— А не слетать ли вам в Москву, Йорк?

Эти слова начальник Управления внешней разведки Ральф Трентон произнес рано утром, когда закончил чтение отчета о событиях в Кыргызстане. Прочел и сказал вышеприведенную фразу сходу, повинуясь какому то непонятному внутреннему наитию.

Генри Йорк помолчал немного, никакого внутреннего отклика на это предложение начальства в себе не нашел и сказал осторожно.

— Если вы так считаете, сэр… Почему бы нет. Только в каком качестве? Надеюсь не агента по сбору информации и не резидента?

Трентон улыбнулся.

— Нет, Генри, шпионажем пусть занимаются наши атташе. Ваша задача будет вполне безобидна. Я хочу, чтобы вы встретились с генералом Рожковым и его заместителем полковником Свирским на предмет обсуждения сложившейся ситуации.
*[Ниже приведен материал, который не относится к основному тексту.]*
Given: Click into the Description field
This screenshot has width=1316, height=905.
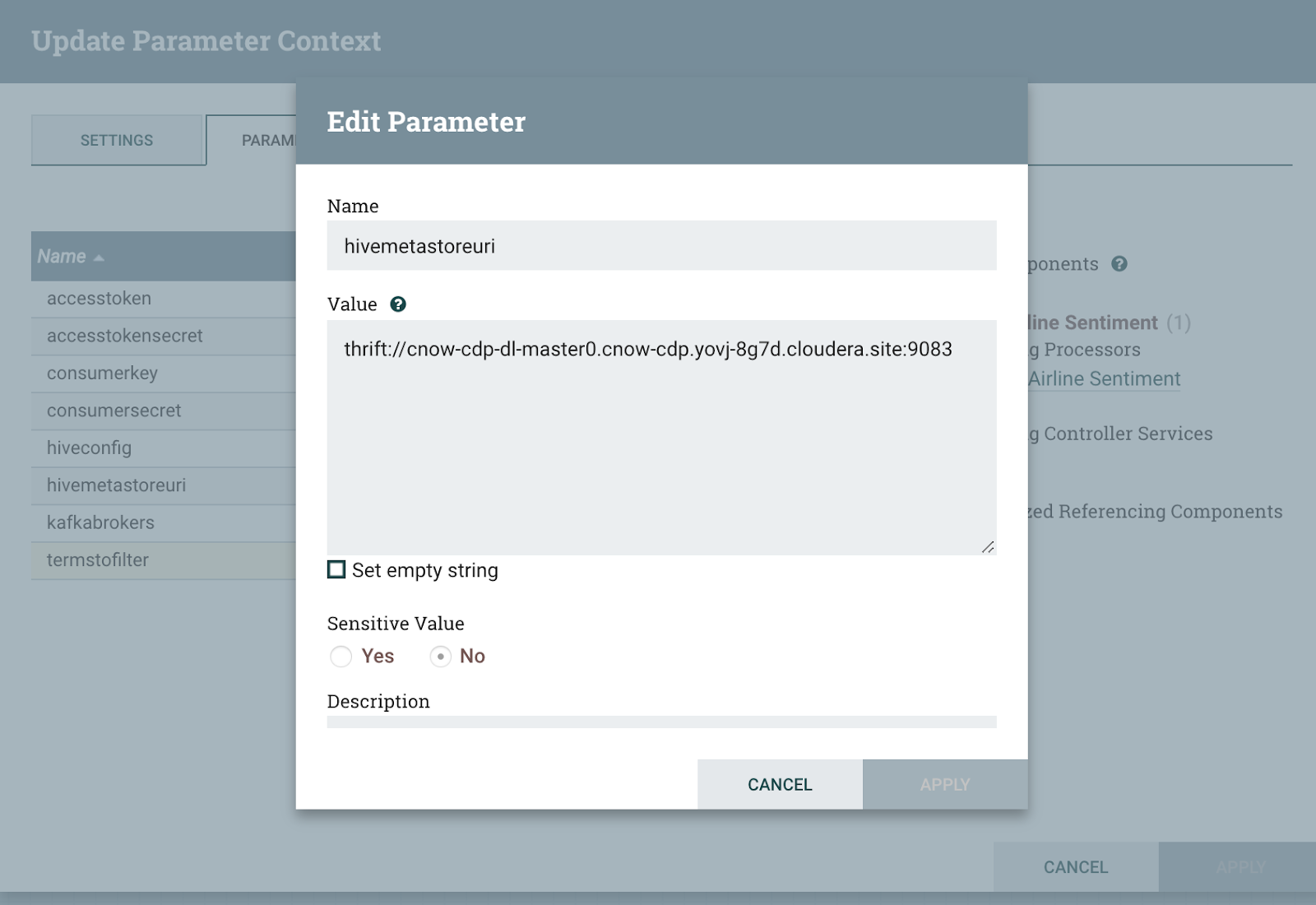Looking at the screenshot, I should point(661,722).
Беседы по телефону это хорошее дело, но живое общение ничто не заменит. Поговорите с русскими, поваритесь немного в одном котле, может и появятся какие то свежие мысли как у нас, так и у них. Мне кажется, что в деле Мердока мы пробуксовываем. Как вы считаете?

Йорк подтвердил.

— Да, этот подлец довольно эффектно исчез. Но, клянусь вам, он скоро обязательно проявит себя. Ракеты у него есть, ему нужен «Саблезубый». И он не оставит попыток завладеть им.

Трентон согласно кивнул в ответ.

— Не оставит. Но где, когда и с какой целью — вот вопросы, на которые надо найти ответ как можно быстрее. Обсудите варианты с коллегами из России. Это будет полезно.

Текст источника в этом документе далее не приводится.